[STORED DATA start]

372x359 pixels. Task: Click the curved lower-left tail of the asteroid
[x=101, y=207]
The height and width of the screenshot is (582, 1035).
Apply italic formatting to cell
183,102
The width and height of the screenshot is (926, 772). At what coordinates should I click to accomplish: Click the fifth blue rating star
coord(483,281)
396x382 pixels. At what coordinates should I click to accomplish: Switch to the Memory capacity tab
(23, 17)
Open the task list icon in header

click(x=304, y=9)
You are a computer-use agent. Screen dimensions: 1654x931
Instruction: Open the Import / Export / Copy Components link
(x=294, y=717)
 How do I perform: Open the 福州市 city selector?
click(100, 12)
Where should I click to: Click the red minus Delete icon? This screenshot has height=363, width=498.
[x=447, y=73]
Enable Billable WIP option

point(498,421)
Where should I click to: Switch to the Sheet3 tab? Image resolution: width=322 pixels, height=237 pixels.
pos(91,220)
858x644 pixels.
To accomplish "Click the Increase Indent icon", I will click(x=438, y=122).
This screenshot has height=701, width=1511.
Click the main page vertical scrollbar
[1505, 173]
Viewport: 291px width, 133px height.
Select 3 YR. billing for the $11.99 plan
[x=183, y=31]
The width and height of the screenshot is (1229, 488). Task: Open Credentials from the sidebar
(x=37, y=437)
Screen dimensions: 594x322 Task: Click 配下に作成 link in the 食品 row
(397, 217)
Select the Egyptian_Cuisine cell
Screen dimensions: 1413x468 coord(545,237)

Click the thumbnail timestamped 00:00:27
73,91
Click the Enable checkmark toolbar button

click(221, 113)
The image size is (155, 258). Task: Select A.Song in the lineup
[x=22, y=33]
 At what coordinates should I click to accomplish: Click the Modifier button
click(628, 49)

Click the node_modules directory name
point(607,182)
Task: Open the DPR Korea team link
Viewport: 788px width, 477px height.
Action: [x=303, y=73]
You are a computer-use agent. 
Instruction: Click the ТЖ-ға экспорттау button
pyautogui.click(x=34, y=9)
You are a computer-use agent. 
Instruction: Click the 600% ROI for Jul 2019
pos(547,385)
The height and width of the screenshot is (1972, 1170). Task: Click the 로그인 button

[STORED DATA end]

WHAT IS NEEDED: Reproduce all the records with "screen capture" substituted for every occurrence of "screenshot". Leave everything else unchanged.

WRITTEN RESPONSE:
372x359 pixels. Task: Click the curved lower-left tail of the asteroid
[x=101, y=207]
The height and width of the screen capture is (582, 1035).
Apply italic formatting to cell
183,102
The width and height of the screen capture is (926, 772). At what coordinates should I click to accomplish: Click the fifth blue rating star
coord(483,281)
396x382 pixels. At what coordinates should I click to accomplish: Switch to the Memory capacity tab
(23, 17)
Open the task list icon in header

click(x=304, y=9)
You are a computer-use agent. Screen dimensions: 1654x931
Instruction: Open the Import / Export / Copy Components link
(x=294, y=717)
 How do I perform: Open the 福州市 city selector?
click(100, 12)
Where should I click to: Click the red minus Delete icon? This screen capture has height=363, width=498.
[x=447, y=73]
Enable Billable WIP option

point(498,421)
Where should I click to: Switch to the Sheet3 tab? Image resolution: width=322 pixels, height=237 pixels.
pos(91,220)
858x644 pixels.
To accomplish "Click the Increase Indent icon", I will click(x=438, y=122).
This screen capture has height=701, width=1511.
Click the main page vertical scrollbar
[1505, 173]
Viewport: 291px width, 133px height.
Select 3 YR. billing for the $11.99 plan
[x=183, y=31]
The width and height of the screen capture is (1229, 488). Task: Open Credentials from the sidebar
(x=37, y=437)
Screen dimensions: 594x322 Task: Click 配下に作成 link in the 食品 row
(397, 217)
Select the Egyptian_Cuisine cell
Screen dimensions: 1413x468 coord(545,237)

Click the thumbnail timestamped 00:00:27
73,91
Click the Enable checkmark toolbar button

click(221, 113)
The image size is (155, 258). Task: Select A.Song in the lineup
[x=22, y=33]
 At what coordinates should I click to accomplish: Click the Modifier button
click(628, 49)

Click the node_modules directory name
point(607,182)
Task: Open the DPR Korea team link
Viewport: 788px width, 477px height.
Action: [x=303, y=73]
You are a computer-use agent. 
Instruction: Click the ТЖ-ға экспорттау button
pyautogui.click(x=34, y=9)
You are a computer-use agent. 
Instruction: Click the 600% ROI for Jul 2019
pos(547,385)
The height and width of the screen capture is (1972, 1170). Task: Click the 로그인 button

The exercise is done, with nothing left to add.